- What you need to do
Going through the data below, find how many lines include the word "from", and reply with that number alone.

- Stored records
#####

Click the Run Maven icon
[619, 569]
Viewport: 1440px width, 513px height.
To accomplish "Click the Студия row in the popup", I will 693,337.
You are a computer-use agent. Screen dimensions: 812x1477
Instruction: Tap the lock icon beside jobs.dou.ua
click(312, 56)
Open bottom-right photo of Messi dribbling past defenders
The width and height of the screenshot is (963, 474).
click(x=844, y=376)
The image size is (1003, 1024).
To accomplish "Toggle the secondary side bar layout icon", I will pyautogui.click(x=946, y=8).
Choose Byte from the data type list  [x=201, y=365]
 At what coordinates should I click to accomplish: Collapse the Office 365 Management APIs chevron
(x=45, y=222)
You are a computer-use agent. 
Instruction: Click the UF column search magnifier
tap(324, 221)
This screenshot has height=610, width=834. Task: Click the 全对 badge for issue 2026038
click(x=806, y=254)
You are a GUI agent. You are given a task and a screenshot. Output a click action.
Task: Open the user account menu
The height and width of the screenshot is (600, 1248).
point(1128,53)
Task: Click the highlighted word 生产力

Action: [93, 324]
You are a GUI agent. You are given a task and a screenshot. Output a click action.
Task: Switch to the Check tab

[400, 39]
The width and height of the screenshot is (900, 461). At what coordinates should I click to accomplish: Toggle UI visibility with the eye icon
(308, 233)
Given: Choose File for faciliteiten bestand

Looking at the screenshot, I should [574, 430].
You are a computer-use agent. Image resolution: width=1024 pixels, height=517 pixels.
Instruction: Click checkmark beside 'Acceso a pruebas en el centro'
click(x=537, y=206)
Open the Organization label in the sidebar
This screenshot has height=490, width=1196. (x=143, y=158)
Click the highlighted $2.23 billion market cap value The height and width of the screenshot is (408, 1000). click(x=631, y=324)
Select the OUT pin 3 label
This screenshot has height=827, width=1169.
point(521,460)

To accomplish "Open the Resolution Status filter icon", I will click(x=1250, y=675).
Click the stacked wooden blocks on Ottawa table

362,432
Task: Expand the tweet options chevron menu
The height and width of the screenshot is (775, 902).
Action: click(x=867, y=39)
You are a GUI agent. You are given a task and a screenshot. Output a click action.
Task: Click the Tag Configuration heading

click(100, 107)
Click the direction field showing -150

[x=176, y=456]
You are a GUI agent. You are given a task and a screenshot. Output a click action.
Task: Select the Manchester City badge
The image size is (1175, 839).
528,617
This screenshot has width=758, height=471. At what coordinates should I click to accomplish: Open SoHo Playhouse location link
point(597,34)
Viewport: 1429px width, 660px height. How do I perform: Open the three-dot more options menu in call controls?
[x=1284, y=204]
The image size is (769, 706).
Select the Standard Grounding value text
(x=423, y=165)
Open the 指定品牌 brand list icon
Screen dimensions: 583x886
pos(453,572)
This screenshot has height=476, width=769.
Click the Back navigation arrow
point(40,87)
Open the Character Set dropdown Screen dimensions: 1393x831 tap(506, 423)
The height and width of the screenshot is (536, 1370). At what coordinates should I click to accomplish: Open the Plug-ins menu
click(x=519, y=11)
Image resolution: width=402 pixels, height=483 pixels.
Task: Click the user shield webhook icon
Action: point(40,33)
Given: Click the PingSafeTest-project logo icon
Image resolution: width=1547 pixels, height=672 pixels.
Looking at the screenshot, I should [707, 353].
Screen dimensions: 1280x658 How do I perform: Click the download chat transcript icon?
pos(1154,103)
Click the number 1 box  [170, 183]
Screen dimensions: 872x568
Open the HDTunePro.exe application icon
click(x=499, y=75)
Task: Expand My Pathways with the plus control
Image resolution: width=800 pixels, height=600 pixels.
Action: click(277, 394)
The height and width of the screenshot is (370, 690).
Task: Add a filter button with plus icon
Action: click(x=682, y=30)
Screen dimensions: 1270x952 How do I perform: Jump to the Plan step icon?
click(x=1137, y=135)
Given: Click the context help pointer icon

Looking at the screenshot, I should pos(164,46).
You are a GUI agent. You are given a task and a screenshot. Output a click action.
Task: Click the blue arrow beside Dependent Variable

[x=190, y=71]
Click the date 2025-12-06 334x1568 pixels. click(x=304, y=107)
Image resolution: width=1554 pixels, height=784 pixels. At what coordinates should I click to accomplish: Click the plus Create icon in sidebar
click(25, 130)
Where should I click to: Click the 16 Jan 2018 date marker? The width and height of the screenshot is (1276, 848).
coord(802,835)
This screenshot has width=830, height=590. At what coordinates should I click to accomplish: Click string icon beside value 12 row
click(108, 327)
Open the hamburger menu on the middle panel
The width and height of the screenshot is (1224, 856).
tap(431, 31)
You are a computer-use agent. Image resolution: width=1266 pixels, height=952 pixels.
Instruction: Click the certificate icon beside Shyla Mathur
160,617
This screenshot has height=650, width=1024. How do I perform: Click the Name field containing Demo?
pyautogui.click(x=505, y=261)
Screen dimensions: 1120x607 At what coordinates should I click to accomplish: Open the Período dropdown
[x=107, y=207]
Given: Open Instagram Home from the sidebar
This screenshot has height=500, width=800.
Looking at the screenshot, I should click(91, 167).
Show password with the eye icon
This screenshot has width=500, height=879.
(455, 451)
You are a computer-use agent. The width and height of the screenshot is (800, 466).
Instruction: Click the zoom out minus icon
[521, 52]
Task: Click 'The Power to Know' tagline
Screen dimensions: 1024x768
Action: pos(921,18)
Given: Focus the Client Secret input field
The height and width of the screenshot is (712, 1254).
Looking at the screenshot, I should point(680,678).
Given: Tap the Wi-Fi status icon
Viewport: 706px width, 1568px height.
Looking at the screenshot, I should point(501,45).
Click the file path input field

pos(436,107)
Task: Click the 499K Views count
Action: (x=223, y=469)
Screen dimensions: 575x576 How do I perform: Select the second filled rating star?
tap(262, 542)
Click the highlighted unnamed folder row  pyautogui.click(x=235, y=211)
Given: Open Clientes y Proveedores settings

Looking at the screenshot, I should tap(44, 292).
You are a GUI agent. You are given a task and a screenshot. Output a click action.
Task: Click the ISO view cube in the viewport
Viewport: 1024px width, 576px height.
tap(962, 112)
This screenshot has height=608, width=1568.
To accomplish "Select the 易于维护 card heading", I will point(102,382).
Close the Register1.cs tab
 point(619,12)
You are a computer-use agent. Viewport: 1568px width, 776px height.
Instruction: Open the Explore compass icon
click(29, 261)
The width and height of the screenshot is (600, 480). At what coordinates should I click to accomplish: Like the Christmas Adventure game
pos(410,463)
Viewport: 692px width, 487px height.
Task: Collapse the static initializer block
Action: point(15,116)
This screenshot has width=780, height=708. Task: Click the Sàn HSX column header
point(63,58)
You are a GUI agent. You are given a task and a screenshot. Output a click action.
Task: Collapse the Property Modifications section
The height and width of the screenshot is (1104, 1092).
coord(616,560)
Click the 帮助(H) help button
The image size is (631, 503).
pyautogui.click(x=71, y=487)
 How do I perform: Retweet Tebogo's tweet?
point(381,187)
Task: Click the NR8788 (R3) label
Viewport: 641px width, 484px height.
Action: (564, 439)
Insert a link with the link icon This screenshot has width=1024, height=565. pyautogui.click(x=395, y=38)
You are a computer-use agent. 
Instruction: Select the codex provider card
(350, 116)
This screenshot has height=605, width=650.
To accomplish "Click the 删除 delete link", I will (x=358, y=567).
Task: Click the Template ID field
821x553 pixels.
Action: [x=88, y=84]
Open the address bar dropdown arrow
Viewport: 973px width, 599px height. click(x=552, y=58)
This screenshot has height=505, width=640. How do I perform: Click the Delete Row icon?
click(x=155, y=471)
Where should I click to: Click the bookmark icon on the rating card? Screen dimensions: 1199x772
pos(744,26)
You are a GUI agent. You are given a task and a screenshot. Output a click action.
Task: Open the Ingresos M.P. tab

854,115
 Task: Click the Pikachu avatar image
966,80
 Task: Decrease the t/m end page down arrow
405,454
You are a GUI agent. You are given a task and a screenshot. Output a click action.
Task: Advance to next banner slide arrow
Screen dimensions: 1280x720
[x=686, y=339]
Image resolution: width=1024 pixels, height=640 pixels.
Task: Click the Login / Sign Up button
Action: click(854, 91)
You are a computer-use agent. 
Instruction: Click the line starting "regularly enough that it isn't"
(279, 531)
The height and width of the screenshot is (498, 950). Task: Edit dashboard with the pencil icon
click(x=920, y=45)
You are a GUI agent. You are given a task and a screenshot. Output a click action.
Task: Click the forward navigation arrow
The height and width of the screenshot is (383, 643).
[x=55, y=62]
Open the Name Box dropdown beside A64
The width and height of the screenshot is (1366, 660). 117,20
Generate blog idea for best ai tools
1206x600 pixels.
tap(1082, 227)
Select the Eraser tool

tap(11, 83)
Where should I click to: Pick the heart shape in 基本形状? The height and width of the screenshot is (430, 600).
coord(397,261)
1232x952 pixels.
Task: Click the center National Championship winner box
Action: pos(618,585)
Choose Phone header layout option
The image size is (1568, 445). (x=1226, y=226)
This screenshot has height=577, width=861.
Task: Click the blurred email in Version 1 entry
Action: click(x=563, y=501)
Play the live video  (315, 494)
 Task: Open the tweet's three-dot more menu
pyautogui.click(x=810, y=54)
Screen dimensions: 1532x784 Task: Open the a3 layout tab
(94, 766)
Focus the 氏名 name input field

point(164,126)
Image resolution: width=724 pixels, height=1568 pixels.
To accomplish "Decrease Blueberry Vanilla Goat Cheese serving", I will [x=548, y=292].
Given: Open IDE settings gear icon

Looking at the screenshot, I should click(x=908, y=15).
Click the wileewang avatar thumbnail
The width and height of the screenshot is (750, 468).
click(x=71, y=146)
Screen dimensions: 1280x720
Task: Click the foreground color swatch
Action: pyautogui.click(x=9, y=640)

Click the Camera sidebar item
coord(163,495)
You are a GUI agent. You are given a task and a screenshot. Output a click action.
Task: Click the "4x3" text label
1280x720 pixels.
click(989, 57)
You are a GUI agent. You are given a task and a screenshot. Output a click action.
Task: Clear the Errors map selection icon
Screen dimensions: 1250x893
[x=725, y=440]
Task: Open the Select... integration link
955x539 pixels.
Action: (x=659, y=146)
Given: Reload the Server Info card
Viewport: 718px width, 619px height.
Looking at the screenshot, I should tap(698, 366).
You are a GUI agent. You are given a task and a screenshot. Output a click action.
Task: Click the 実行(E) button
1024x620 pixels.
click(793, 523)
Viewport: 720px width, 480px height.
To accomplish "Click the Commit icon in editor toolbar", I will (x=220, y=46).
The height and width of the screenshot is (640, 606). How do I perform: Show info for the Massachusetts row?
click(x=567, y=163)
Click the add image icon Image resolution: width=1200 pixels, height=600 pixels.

#####

- Exercise answer
2